--- Begin ---

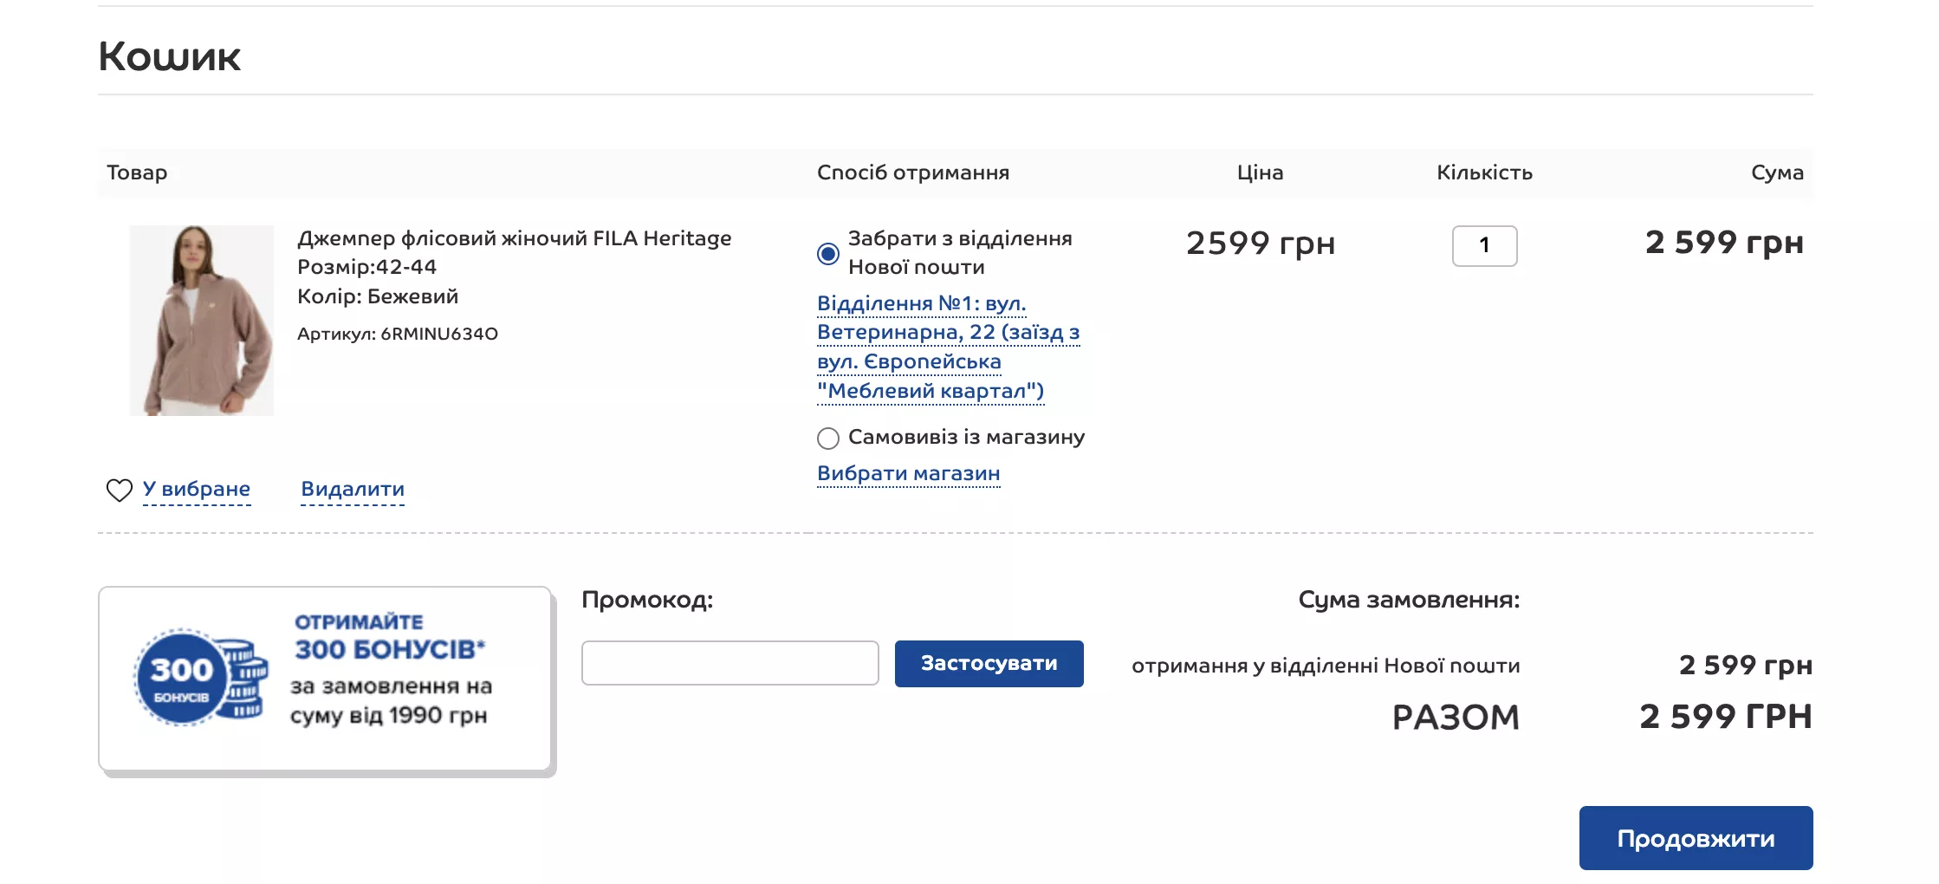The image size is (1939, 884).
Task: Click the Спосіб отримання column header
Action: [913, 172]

--- End ---
--- Begin ---

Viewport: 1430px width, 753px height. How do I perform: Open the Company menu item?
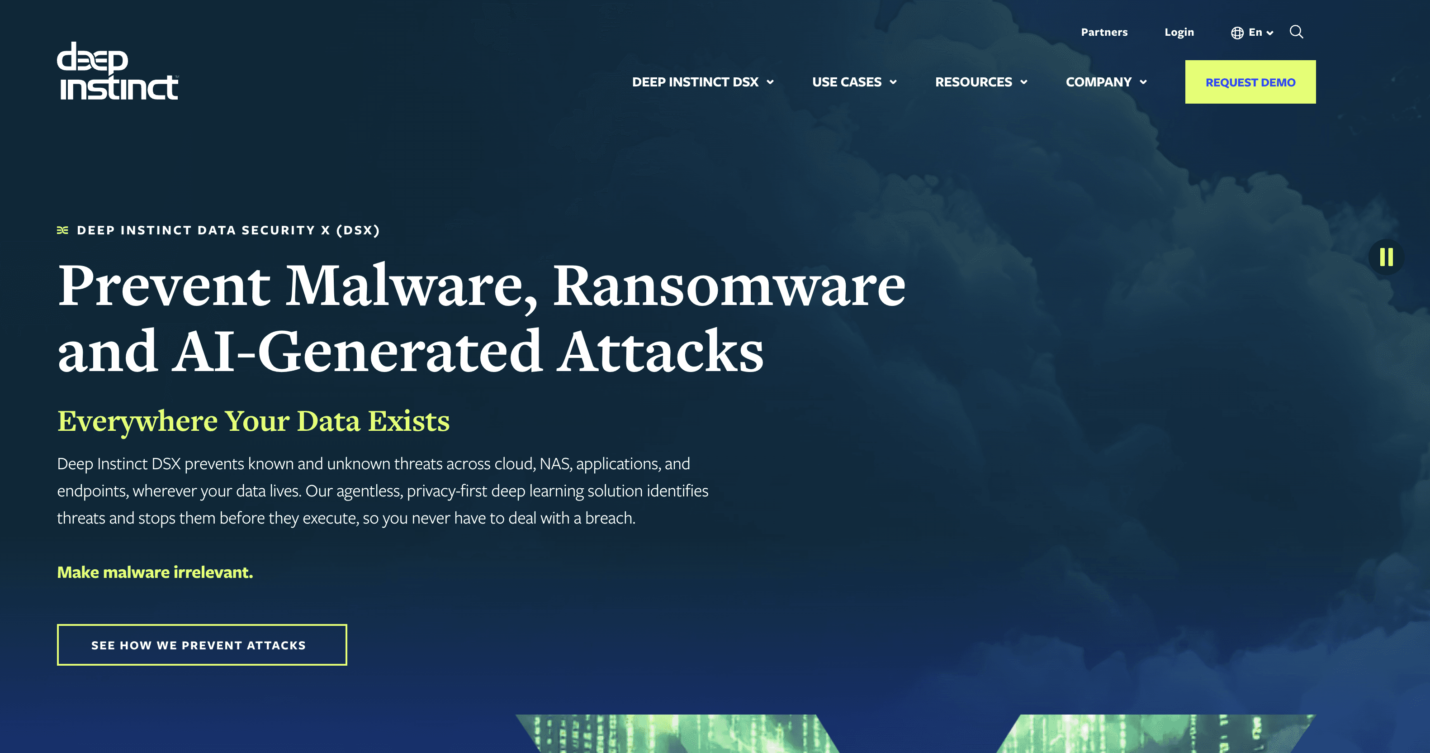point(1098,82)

--- End ---
--- Begin ---

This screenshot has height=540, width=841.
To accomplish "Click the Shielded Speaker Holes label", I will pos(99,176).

--- End ---

:: Short exercise ::
Transcribe the data from the line containing "The image size is (1939, 884)." through the line containing "Action: [913, 172]", leaving out any pictures.

:: Output of the task ::
The image size is (1939, 884).
Task: Click the Спосіб отримання column header
Action: [913, 172]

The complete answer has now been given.